Source passage:
-------

The team acknowledged that in order to influence business strategy and organizational priorities, qualitative data must be validated at scale and linked to the currency that drives the business—customer engagement.

Scaling Qualitative Insights

After completing the qualitative study and working sessions, the research team needed to determine if findings generalized to the larger customer base. Historically, this is where the quantitative and qualitative arms of the research team would diverge and later triangulate data. To keep the research tightly aligned, they used a common currency—the CXOs. Using field study insights and collaborating closely with the qualitative researchers, the research scientists designed a cross-sectional, longitudinal survey program and disseminated the survey to major markets around the world. Its aim was to measure how well Prime Video does on a subset of CXOs, selected based on the qualitative ranking exercises, aggregated insights, and the project priorities for the year.

Developing this survey program was challenging, but necessary to scale qualitative findings. Survey research was still considered qualitative, low-sample size research by some stakeholders, as they were most familiar with reviewing usage data and multivariate analyses using several million “respondents” versus several thousand used in survey research. In response, research scientists conducted multiple educational seminars providing details around the scientific process of survey design, sampling, and analysis, which helped quell apprehension and laid the foundation to use this method for decision-making. It also served as a mechanism to contextualize, and ultimately humanize, usage data the business relied heavily on by providing a window into the attitudes and perceptions of those using Prime Video.

Some stakeholders were also convinced there was “more art than science” in designing surveys, which prompted the team to qualitatively test the survey with customers to ensure questions were interpreted as intended. This went beyond standard quality assurance measures the quantitative team typically used. They dug into both how questions were interpreted but also why participants selected their responses. This allowed stakeholders to hear directly from customers about how they were interpreting the questions and showed stakeholders the survey instrument was reliable, which ultimately increased their confidence. This was another instance of the qualitative and quantitative research experts working in tandem to help quell concerns about methodological rigor from stakeholders as well as generate empathy by hearing directly from customers.

-------

Entries:
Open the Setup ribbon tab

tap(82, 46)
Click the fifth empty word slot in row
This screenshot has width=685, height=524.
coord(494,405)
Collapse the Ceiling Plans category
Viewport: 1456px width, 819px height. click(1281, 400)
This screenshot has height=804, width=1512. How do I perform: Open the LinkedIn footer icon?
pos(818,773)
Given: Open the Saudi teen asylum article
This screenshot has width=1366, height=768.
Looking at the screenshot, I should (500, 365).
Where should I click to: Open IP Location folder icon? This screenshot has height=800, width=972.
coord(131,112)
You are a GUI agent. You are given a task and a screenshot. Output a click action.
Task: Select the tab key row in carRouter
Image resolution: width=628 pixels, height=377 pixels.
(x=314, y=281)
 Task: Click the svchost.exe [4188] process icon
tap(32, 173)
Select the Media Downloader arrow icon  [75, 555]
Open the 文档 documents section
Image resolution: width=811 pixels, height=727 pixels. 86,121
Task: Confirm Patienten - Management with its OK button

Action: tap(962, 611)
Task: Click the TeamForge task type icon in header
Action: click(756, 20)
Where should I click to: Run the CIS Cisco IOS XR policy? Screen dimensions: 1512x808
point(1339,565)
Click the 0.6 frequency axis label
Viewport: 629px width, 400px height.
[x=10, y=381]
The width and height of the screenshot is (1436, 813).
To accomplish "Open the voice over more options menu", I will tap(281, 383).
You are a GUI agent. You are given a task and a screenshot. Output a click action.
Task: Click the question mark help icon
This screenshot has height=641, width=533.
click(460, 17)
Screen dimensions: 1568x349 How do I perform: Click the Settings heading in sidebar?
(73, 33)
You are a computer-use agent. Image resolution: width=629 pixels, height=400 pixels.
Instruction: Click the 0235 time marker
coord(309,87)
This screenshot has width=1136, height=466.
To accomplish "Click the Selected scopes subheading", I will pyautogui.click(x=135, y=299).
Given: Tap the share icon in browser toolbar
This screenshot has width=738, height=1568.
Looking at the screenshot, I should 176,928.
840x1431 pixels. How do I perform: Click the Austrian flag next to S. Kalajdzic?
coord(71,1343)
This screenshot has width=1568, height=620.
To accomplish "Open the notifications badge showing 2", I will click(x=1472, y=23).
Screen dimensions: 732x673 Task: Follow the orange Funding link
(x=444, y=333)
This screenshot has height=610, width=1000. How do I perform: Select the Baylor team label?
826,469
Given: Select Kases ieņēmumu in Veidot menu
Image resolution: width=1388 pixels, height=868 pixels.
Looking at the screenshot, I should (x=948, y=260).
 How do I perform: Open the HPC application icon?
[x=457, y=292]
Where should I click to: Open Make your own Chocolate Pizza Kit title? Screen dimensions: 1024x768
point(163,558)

-------

Set of tasks:
**1)** According to the passage on scaling qualitative insights, what did the research scientists hold to ease stakeholder apprehension about survey research?
**2)** Carry on the passage on scaling qualitative insights from the point where it stops.
The lines have no connection to the passage on scaling qualitative insights.

Outputs by task:
**1)** They held multiple educational seminars that explained the scientific process of survey design, sampling, and analysis.

**2)**
fig06

Figure 6. Screenshot of a participant using usertesting.com, the platform the team used to collect audio and video feedback from customers taking the survey. Participants were asked to talk aloud as they completed the survey. This helped the team understand how customers interpreted the survey questions and why they chose their responses.

There was also debate about which CXOs to prioritize in the survey instrument. There are always competing priorities on the product roadmap and product stakeholders wanted to ensure that their planned feature shipments would be covered. However, to maintain survey length best practices, informed by Dillman (2007), the research team had to assert that only around twenty-five CXOs would be covered. Although this left some stakeholders resistant to adoption, it forced teams to recognize that researchers would prioritize what to measure based on evidence of what mattered to customers instead of proposed product solutions.

The team also experimented with two waves of data before publishing to the organization, the first using a standard bipolar 5-point satisfaction scale (very satisfied to very dissatisfied) (Singleton & Straits, 2010) to assess CXO satisfaction and the second using a less traditional, categorical 3-point scale to assess performance of Prime Video on the same CXOs (very good, somewhat good, not good enough). Because the team piloted the program with both scales, research scientists were able to illustrate the similarity in results, ensure the robustness of the scale, and showcase the primary benefit of using the 3-point scale: persuasion. By requiring respondents to rate more extreme categories, it was much easier to interpret and determine whether the business should invest in an aspect of Prime Video when, for example, 20% customers stated it was “not good enough” vs. 4 on a satisfaction scale. The team wanted to reduce debate during results interpretation and encourage the business to act. Having polarizing categorical responses helped achieve this goal.

Through navigating these challenges, the research team showcased their expertise, helped stakeholders understand their processes, and ultimately elevated the opportunity to use survey data in decision-making. By bringing stakeholders in early and allowing them to challenge the teams’ methods, adoption and evangelism was easier and not the sole responsibility of the research team.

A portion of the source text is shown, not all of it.